For example, in 2013, at the level of V4 Heads of Government, the following proposals for military cooperation were approved:
- Creation of a joint EU Visegrad Battlegroup, which was supposed to take the combat duty in the first half of 2016; • Preparing a Long-Term Vision for a defense cooperation strategy;
- Strengthening cooperation in the field of armed forces trainings and exercises in the V4 format;
- Research of the possibility of developing a common approach to in-depth cooperation in defense planning at the V4 level11 .
Further work continued in March of 2014, when defense ministers adopted decisions that further strengthened cooperation:
- three directions of the Long-Term Vision are formulated:
- capacity building, procurement and cooperation;
- creation of multinational units;
- joint training and exercises12 .
- the MoU on the V4 EU BG creation was signed;
- a framework document for deepening cooperation in defense planning was prepared.
The Budapest Declaration of June 2014 made the next step in strengthening the V4 defense capabilities, including the NATO eastern flank strengthening. The Declaration also indicates that it is Russia’s aggression against Ukraine that makes it necessary to review the current Group members’ defense policy13 .
In April of 2015, in line with the Long-term Vision, the Action Plan on V4 Defense cooperation was adopted, which includes nine areas for enhanced military cooperation and the establishment of accordant institutional frameworks14 .
2.3. Strengthening Cooperation in 2014-2016
In general, the intensity of cooperation in security and defense field between the Visegrad Group and Ukraine intensified along with the growth of integration processes in the defense sphere within the framework of initiative itself.
However, the real support and cooperation between the V4 and Ukraine in the security sector starts only after 2014, when Ukraine became a victim of Russia’s aggression. The political position of the V4 countries on supporting territorial integrity and sovereignty, the non-recognition of the Crimean annexation by Russia, along with the support for the implementation of the Association Agreement between the EU and Ukraine in 2014-2015, were significant. These countries were among the first to make statementsin support of Ukraine, as well using the existing V4+ format they were able to involve in the discussing on the situation in Ukraine and encouraging to join the pro-Ukrainian statementssuch states as Austria, Great Britain, Switzerland, the countries of the Western Balkans, as well as Germany and France.
It can be noted that since July, 2014 until June, 2015 during the presidency of Slovakia in the Visegrad Four, the matters of strengthening the V4+Ukraine format, on the one hand, and security and defense issues, on the other hand, have been in the focus of the Group. Bratislava payed particular attention to maintaining a high level political dialogue with Ukraine in order to stimulate the democratic and structural reforms. Furthermore among the main priorities of the Slovak presidency in the V4 were the issues of energy security, common V4 foreign and security policies, defense cooperation, transport, etc. During the V4+Germany+Ukraine Summit in Bratislava, President of Ukraine P.etro Poroshenko managed to reconcile the format of the permanent interaction between V4 and Ukrainian Ministers for Foreign Affairs and Defense Ministers15 .
Due to the support of the Group states, in particular Slovakia and Hungary, in 2014-2015 the official Kyiv was able to withstand Russia’s pressure in the energy sector.

_PROBLEM_: Print the passage on Visegrad Group defense cooperation word for word, from "Further work continued" to "defense policy13 .".

_RAW DATA_:
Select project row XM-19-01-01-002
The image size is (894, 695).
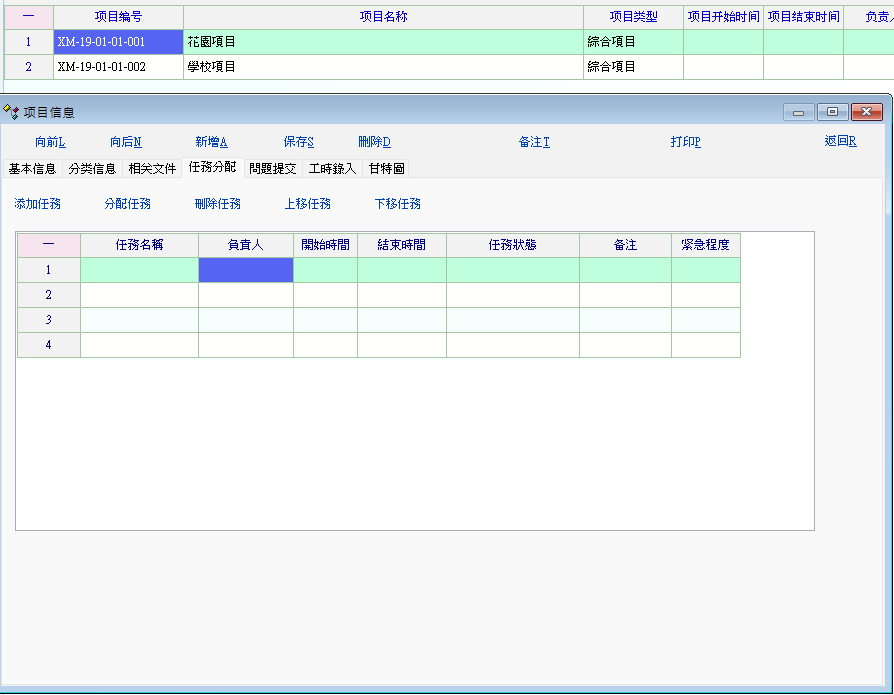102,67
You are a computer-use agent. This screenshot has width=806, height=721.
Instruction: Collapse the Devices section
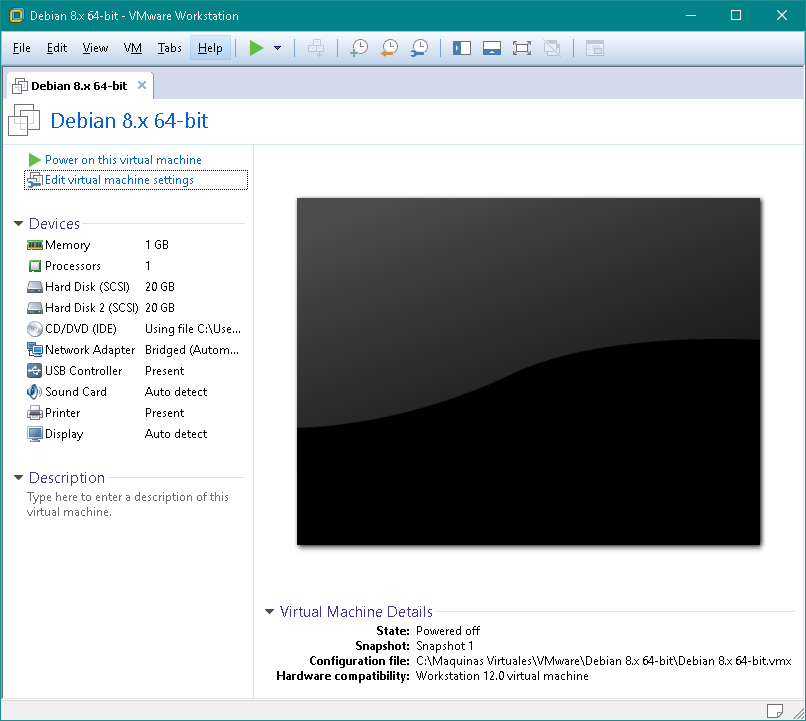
--
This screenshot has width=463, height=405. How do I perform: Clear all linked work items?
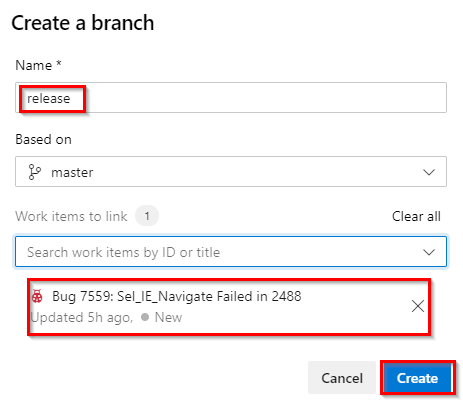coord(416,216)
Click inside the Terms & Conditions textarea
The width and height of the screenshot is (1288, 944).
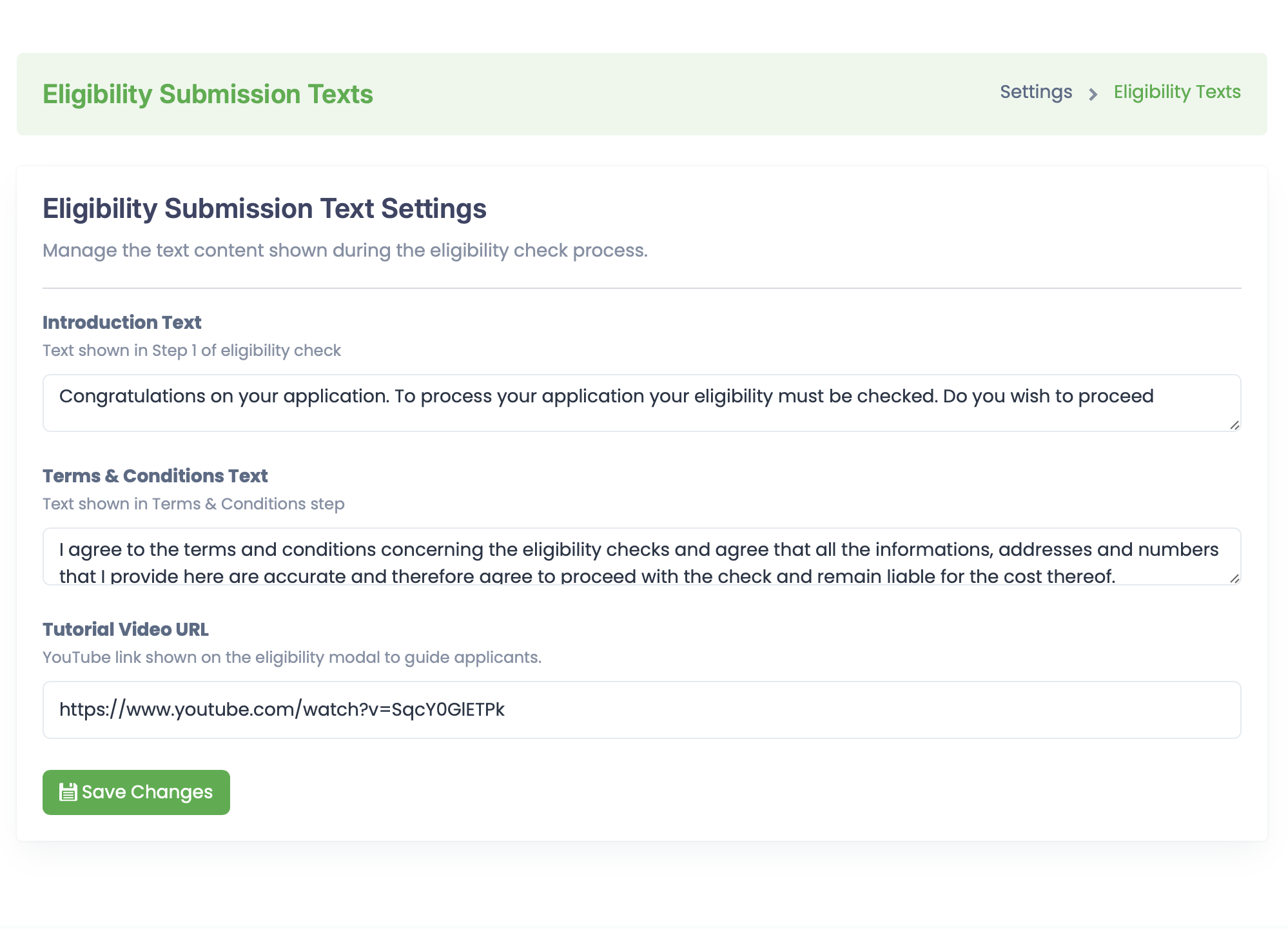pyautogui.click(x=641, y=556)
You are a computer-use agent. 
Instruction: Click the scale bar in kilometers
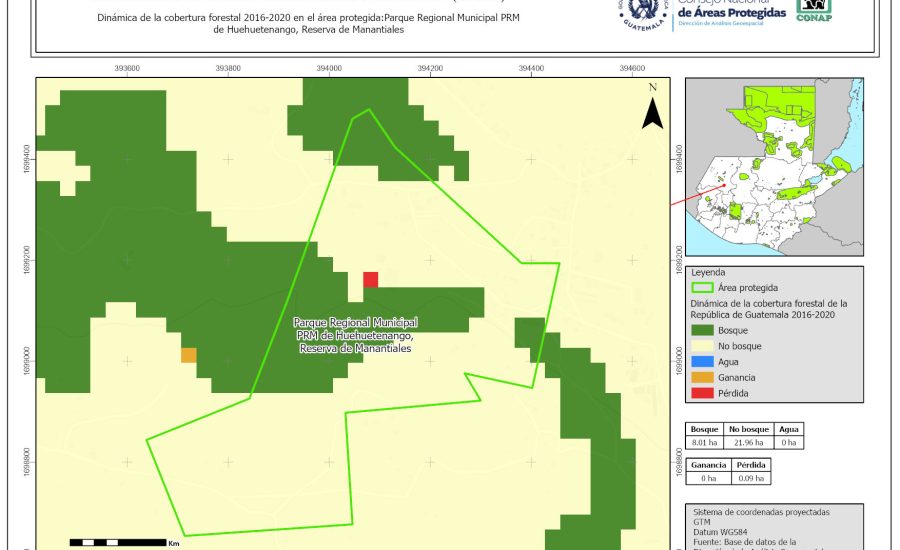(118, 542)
==
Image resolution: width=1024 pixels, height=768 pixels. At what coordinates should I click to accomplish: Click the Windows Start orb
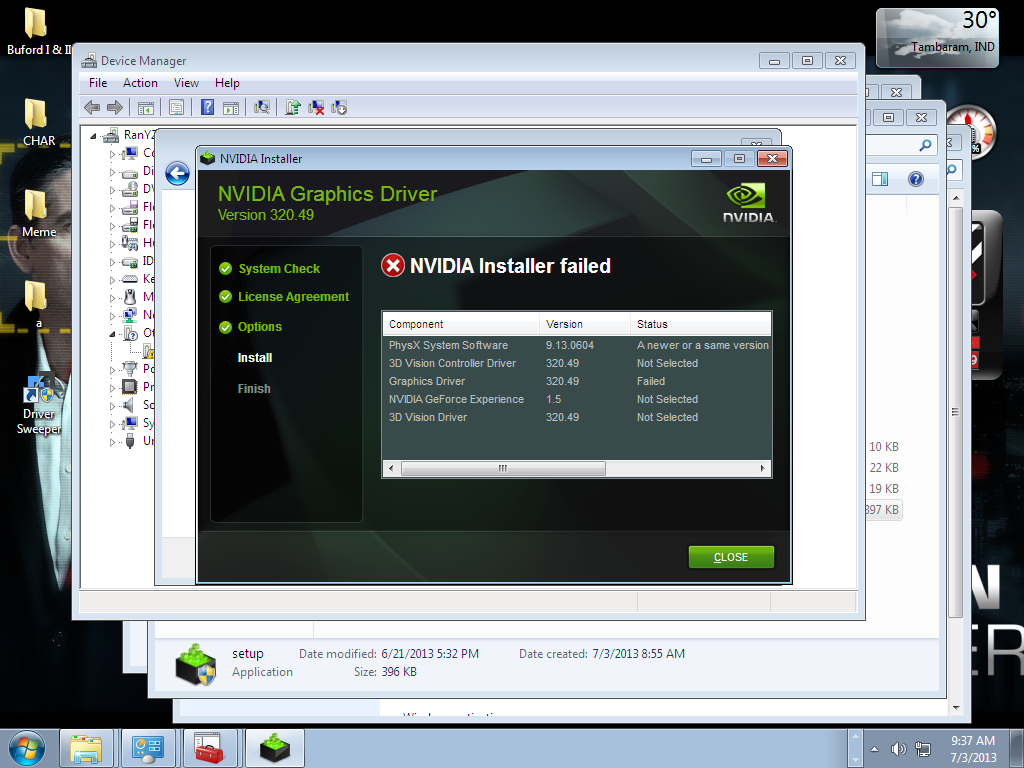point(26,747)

_ANSWER FOR THIS EXERCISE_:
Further work continued in March of 2014, when defense ministers adopted decisions that further strengthened cooperation:
- three directions of the Long-Term Vision are formulated:
- capacity building, procurement and cooperation;
- creation of multinational units;
- joint training and exercises12 .
- the MoU on the V4 EU BG creation was signed;
- a framework document for deepening cooperation in defense planning was prepared.
The Budapest Declaration of June 2014 made the next step in strengthening the V4 defense capabilities, including the NATO eastern flank strengthening. The Declaration also indicates that it is Russia’s aggression against Ukraine that makes it necessary to review the current Group members’ defense policy13 .